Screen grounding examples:
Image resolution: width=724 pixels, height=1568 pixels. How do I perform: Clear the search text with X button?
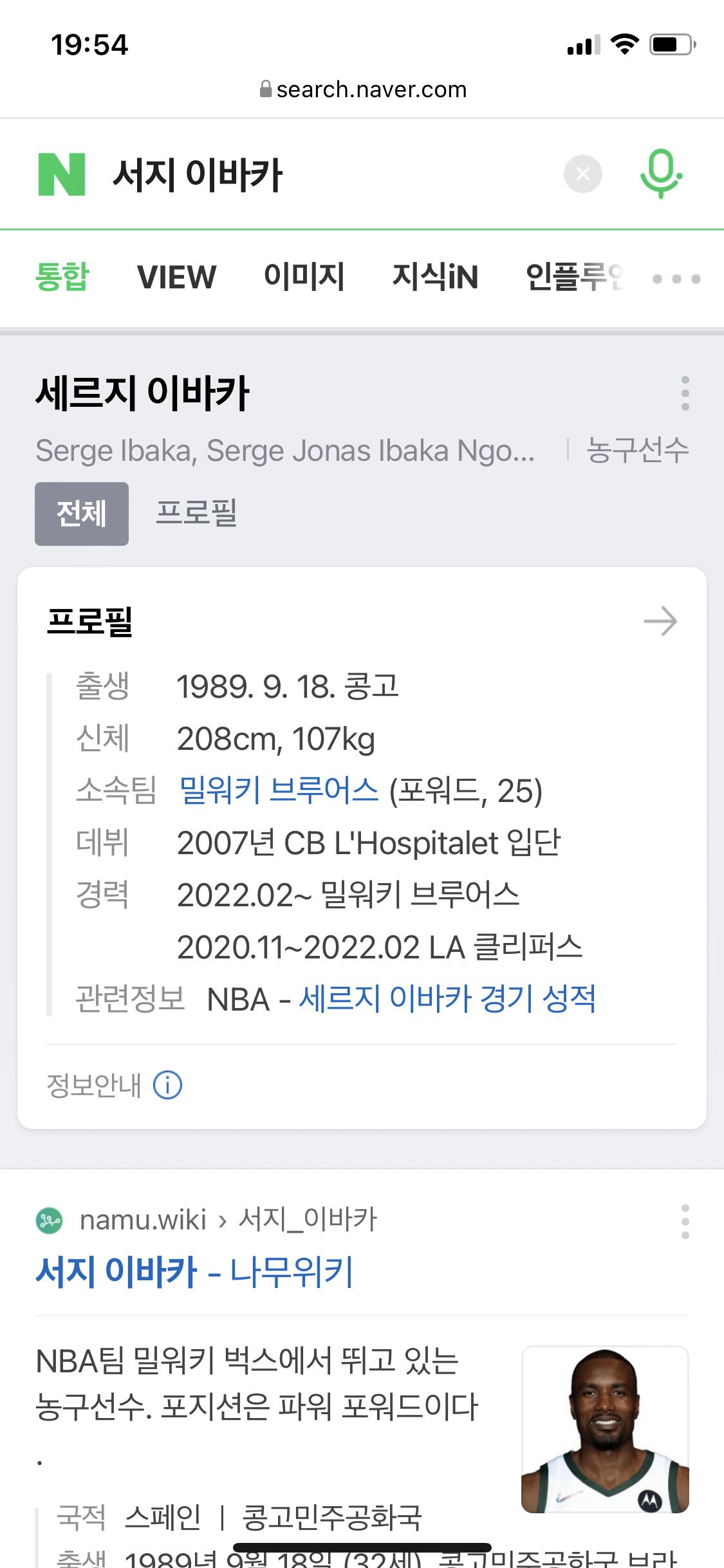582,174
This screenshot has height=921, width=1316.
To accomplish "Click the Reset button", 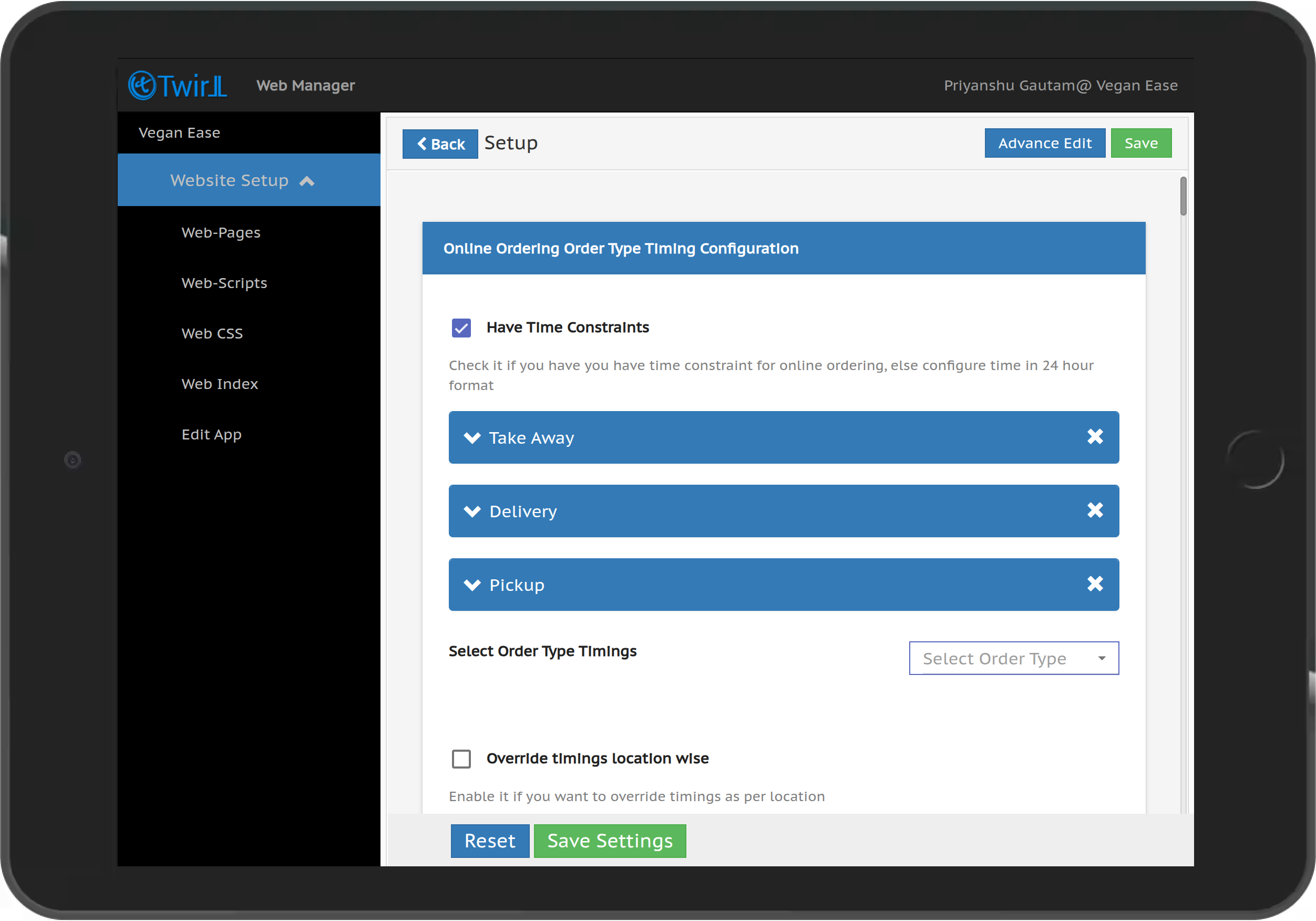I will point(489,841).
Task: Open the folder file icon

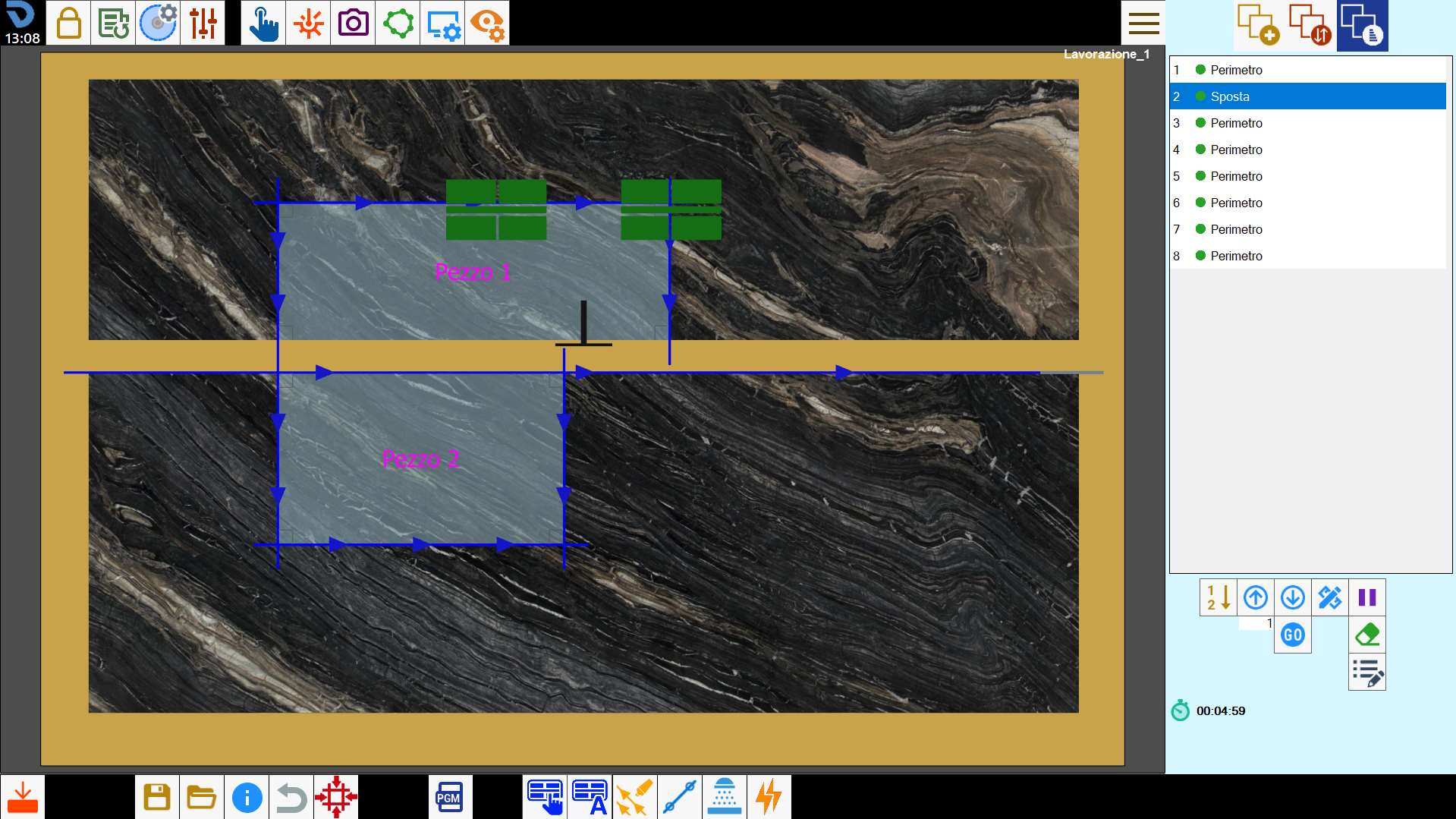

▸ Given exercise
Please count the lines above that contain the string "width", with case counting, and give only the number.

▸ Exercise result
2